What about pure research? PicaX for example? Suppose we all agree it’s a good thing that otherwise would not exist? Is it only available to SpaceX? It was derived from Pica and SpaceX did developed it further just as Bigelow has further developed inflatable technology.
Government should not be a jobs program which again is corruption. Better use of money would be to fund research at universities which would be available to all. SpaceX could still have PicaX but it would have happened by hiring graduates that had a part in that research. More important, other graduates could be taken up by competing companies. Doing it the way we have decreases competition which is not a good thing. Those engineers should not be ‘externs.’ They should be part of the regular work force.
Ken, with respect, I think you entirely missed Jon’s points. He’s not talking about picking winners and losers or generating corruption; he’s talking about finding a way to keep NASA folks current that also doesn’t compete with the private sector.
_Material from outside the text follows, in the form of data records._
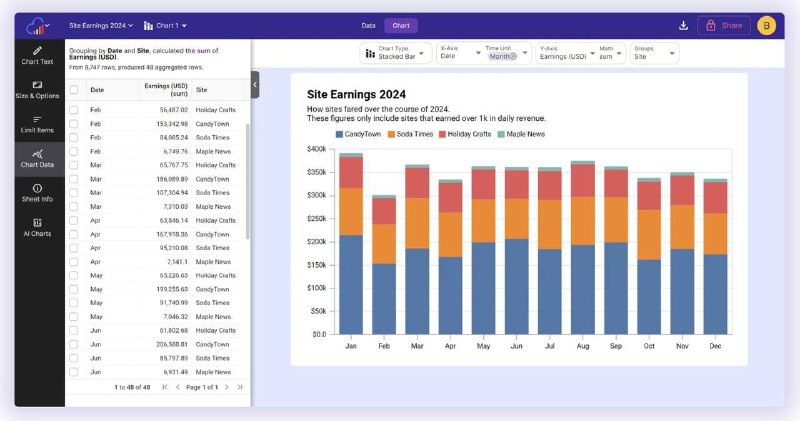Open the Size & Options panel

pos(38,90)
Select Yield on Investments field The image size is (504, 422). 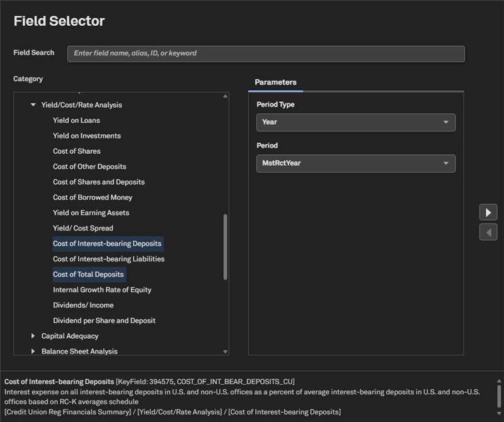tap(87, 136)

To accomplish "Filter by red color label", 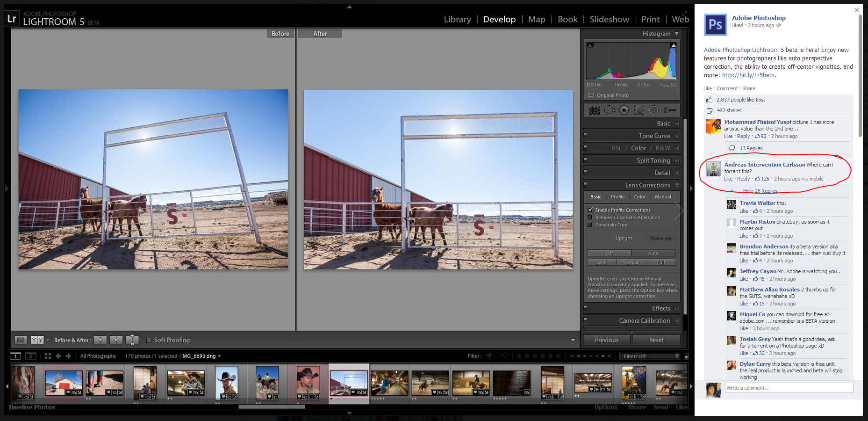I will pyautogui.click(x=573, y=356).
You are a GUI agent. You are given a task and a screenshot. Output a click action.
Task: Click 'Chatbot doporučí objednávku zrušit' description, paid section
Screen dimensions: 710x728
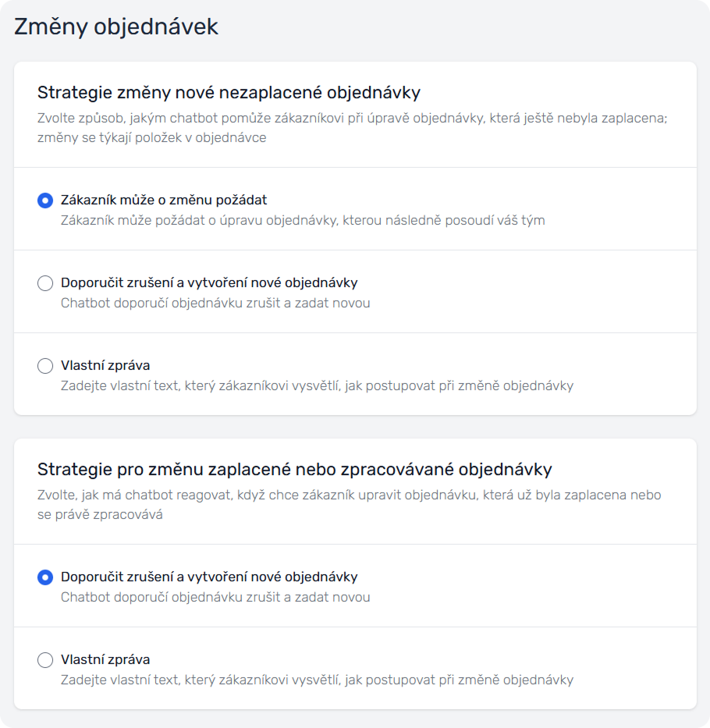pos(215,597)
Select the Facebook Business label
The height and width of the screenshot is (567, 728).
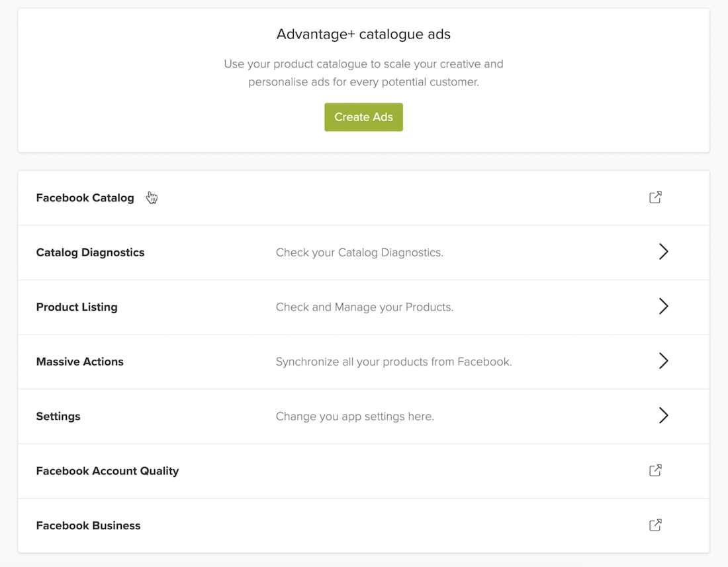(x=88, y=526)
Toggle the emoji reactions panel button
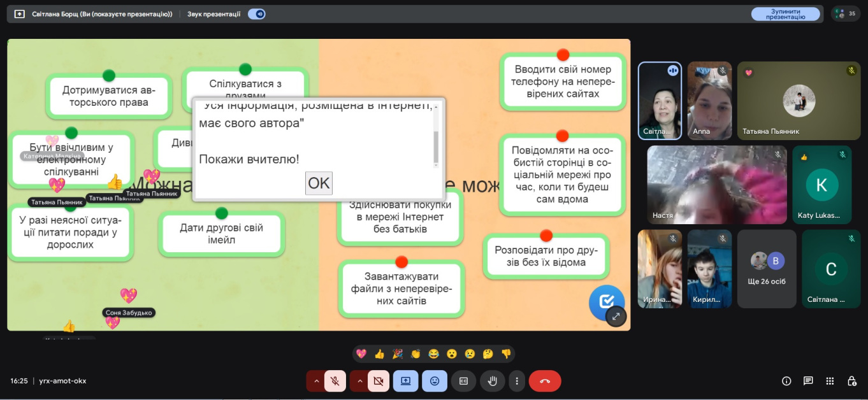 click(435, 381)
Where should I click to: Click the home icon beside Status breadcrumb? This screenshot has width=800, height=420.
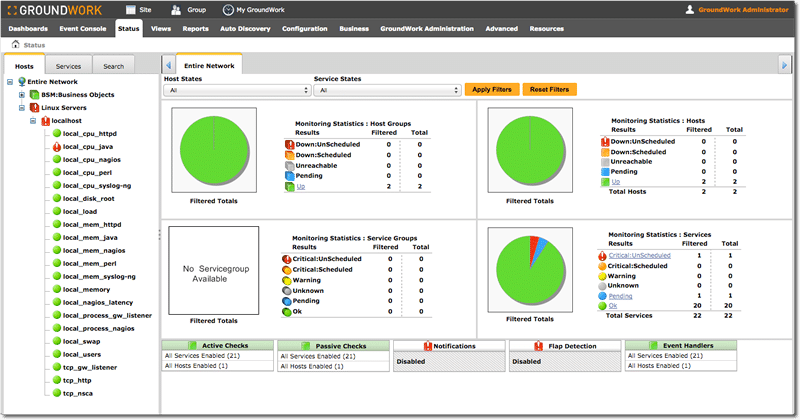tap(16, 44)
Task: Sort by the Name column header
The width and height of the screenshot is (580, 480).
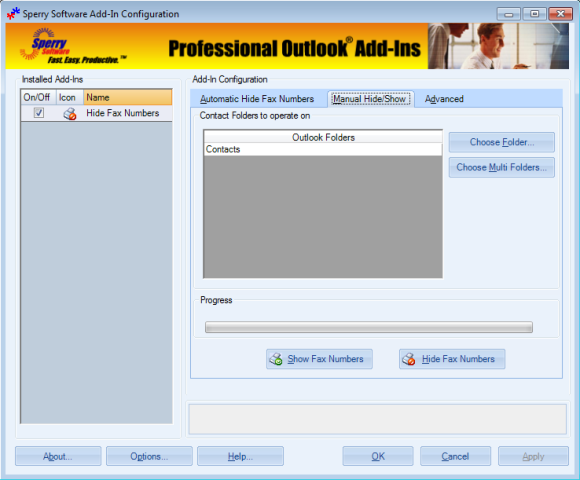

I think his concept of externs is a good one, especially for new NASA engineers (who are also the most likely to not be tied down yet personally, able to spend 6 months to a year or so seconded to a company, etc.)
Pica-X – the material, and just as importantly, the system for producing it that Dan Rasky helped Space-X with – did not come from grad students (or at least not primarily; there may have been some involved). “SpaceX could still have Pica-X” without Ames, Dan, etc. is simply not true.
One problem, of course, is finding a leader, like a Center director, who will fight to fund such a thing on a more than trivial scale. Dan spent the better part of a year physically present at Space-X — at Space-Xs expense, by the way. They had a specific, long-term vision and need and the will to pay for it. The type of thing you are suggesting, Jon, would realistically only work on a no-exchange of funds basis; i.e., NASA pays the travel and salary/benefits et al for each and every engineer.
Your point, I think, is that that might not necessarily be any ‘cheaper’ than the fully-burdened, full-cost accounting way of doing the Morhpeus’s et al in house now – and I think you may be right. However, logic only goes so far inside a bureaucracy (which is what NASA is: an over-50 year old bureaucracy; even older for some Centers, like mine). The increase in Center travel funds alone to fund such a thing on more than a minuscule level is not a bureaucratically trivial thing to get; and requires a determined senior lead to doggedly sell it. I don’t know if we have that, anywhere, now; though I could be wrong.
I agree with your whole premise, however; and in fact, I suggested such a thing years ago (without having the smarts to coin the word “externships”) when I was head of my Center’s Engineering divisions (never got anywhere ’cause couldn’t get the additional travel monies). But, right now, my Center happens to be asking for ‘training needs input’ from folks; I’m going to see if somehow at least I can pulse the system again and see what sort of a response I get back from it.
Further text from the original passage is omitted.